API Versioning Best Practices
Version your APIs from the start to allow backward-compatible evolution:
- URL-based versioning: Include the version in the path (e.g.,
/api/v1/custom/products,/api/v2/custom/products). This is the approach used by iDempiere’s built-in API. - Deprecation policy: When releasing a new version, continue supporting the previous version for a defined period and include deprecation notices in response headers.
- Semantic meaning: Increment the major version for breaking changes (removed fields, changed response structure). Add new fields and endpoints without incrementing the version, as additive changes are backward-compatible.
API Documentation
Document your API endpoints for consumers using a standard format. Consider generating OpenAPI/Swagger documentation by annotating your resource class with Swagger annotations:
import io.swagger.annotations.*;
@Api(value = "Custom Product API", description = "Product lookup and search")
@Path("v1/custom")
public class ProductLookupResource {
@ApiOperation(value = "Search products", response = String.class)
@ApiResponses({
@ApiResponse(code = 200, message = "Products found"),
@ApiResponse(code = 401, message = "Unauthorized")
})
@GET
@Path("products/lookup")
@Produces(MediaType.APPLICATION_JSON)
public Response lookupProduct(
@ApiParam(value = "Product search code", required = false)

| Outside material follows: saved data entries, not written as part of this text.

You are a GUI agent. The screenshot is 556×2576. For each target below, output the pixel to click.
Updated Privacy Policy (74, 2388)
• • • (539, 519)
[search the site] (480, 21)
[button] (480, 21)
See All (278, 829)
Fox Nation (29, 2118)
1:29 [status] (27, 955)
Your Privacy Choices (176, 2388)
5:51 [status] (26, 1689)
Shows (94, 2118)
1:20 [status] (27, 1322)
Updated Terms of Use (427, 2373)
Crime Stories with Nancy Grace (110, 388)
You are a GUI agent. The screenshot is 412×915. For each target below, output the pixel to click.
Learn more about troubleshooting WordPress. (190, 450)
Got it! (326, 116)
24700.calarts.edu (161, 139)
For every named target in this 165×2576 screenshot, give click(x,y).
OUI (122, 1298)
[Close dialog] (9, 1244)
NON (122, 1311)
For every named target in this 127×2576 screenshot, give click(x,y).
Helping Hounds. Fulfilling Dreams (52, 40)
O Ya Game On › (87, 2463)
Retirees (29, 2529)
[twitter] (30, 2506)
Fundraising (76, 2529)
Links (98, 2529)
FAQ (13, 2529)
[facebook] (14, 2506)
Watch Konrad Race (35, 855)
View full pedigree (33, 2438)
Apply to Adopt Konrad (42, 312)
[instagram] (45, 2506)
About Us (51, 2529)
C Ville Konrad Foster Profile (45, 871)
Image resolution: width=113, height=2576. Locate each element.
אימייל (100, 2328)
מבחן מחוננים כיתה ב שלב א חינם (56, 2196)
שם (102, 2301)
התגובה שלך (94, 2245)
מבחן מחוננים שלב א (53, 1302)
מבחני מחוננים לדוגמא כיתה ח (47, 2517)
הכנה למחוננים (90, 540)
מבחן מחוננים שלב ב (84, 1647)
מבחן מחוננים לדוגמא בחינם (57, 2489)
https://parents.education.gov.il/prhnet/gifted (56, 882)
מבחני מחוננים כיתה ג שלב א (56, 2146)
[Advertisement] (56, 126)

@QueryParam("value") String value) {
// ...
}
}
Even without Swagger annotations, maintain a simple document listing each endpoint’s URL, method, parameters, request body schema, response schema, and error codes. This documentation is essential for external developers consuming your API.
Summary
You now have the skills to extend iDempiere’s REST API with custom endpoints tailored to your integration requirements. You learned how to set up a plugin project, use JAX-RS annotations, handle JSON serialization, enforce authentication and authorization, validate requests, and register endpoints as OSGi services. The product lookup and order creation examples provide templates you can adapt for your own business logic. In the next lesson, we will explore performance tuning and caching strategies to ensure your iDempiere instance — including your custom APIs — performs optimally under load.